- TASK INSTRUCTIONS -
Your task is to repeat the entries underneath exactly, minus the pictures.
————
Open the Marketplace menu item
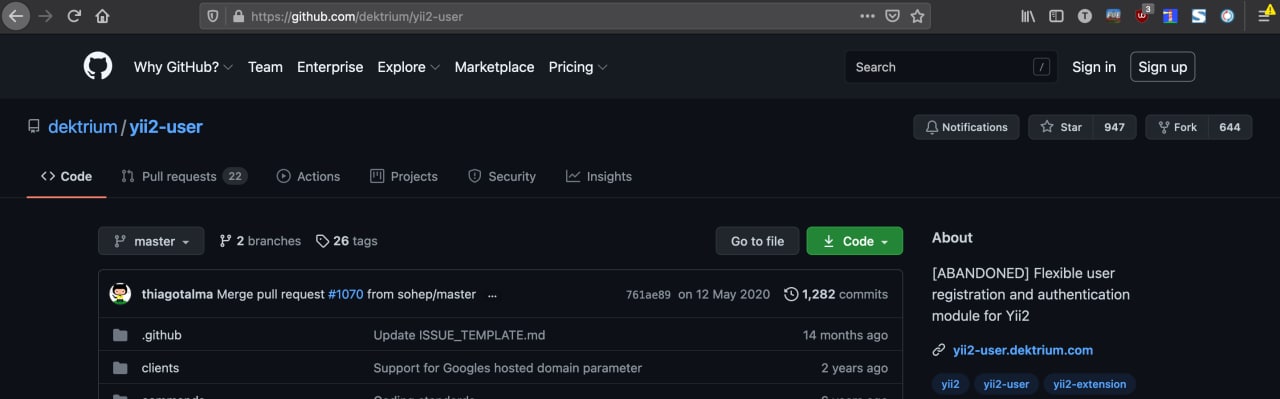 pyautogui.click(x=494, y=67)
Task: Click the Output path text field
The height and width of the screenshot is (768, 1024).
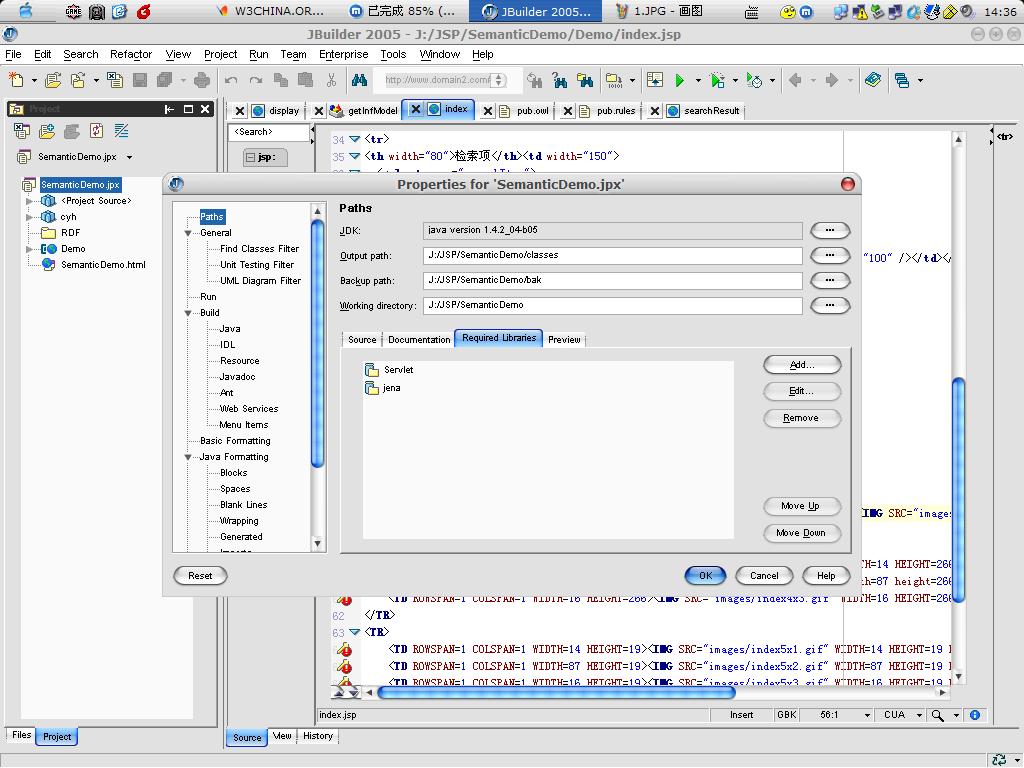Action: click(x=612, y=255)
————
- ANSWER TO THIS PROBLEM -
Open the Marketplace menu item
 pyautogui.click(x=494, y=67)
Task: Click the Output path text field
The height and width of the screenshot is (768, 1024).
Action: click(x=612, y=255)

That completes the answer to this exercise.